* [Exercise] All the records that follow need to be reproduced exactly. Omit the images.

++++++

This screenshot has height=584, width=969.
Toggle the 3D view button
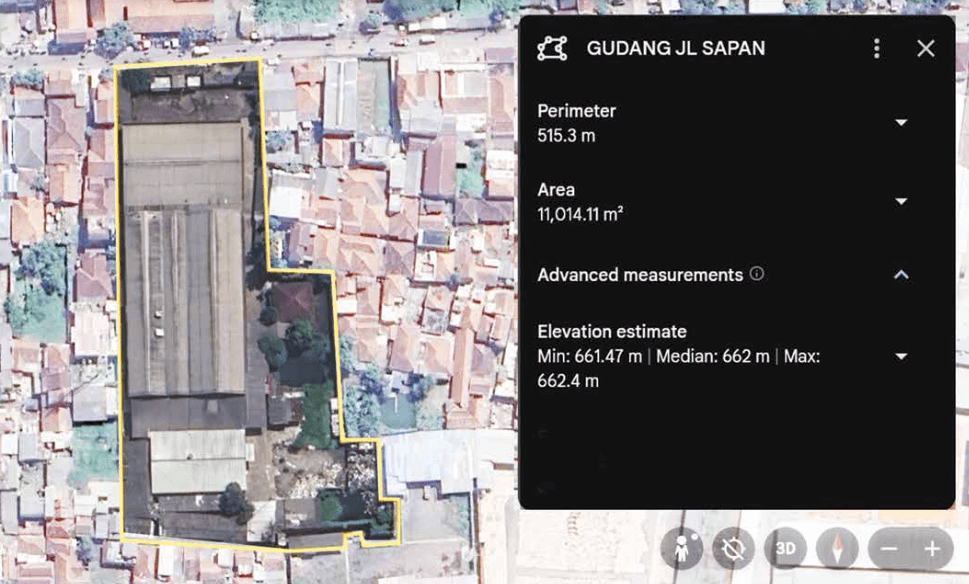coord(786,549)
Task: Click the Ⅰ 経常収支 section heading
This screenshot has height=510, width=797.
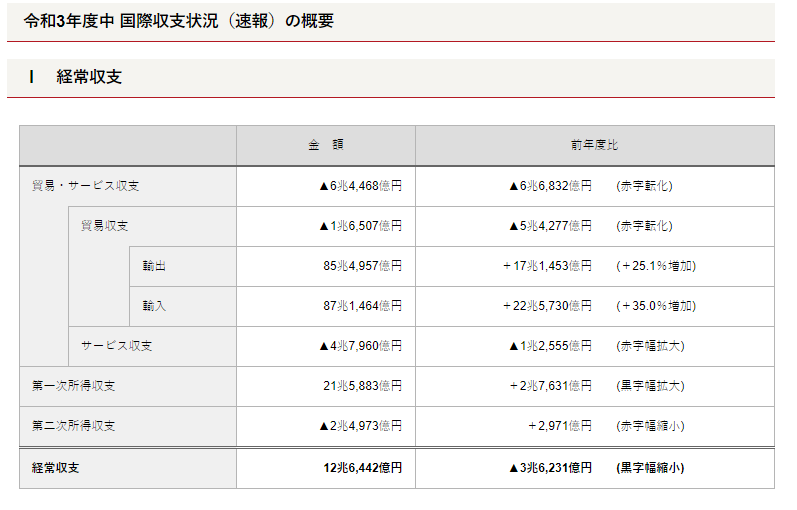Action: point(76,77)
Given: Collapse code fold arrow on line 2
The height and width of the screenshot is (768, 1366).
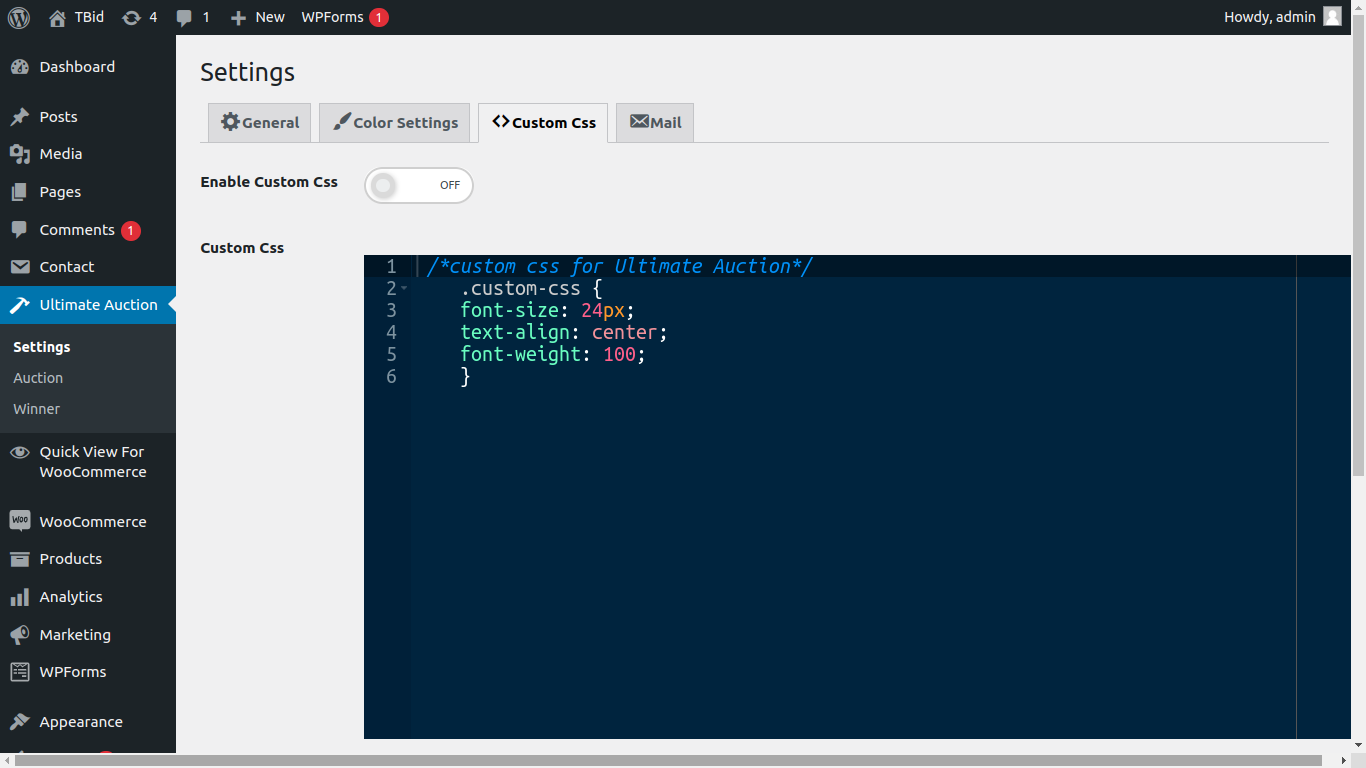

++++++

* [Expected output]
This screenshot has height=584, width=969.
Toggle the 3D view button
coord(786,549)
Task: Click the Ⅰ 経常収支 section heading
This screenshot has height=510, width=797.
Action: point(76,77)
Given: Collapse code fold arrow on line 2
The height and width of the screenshot is (768, 1366).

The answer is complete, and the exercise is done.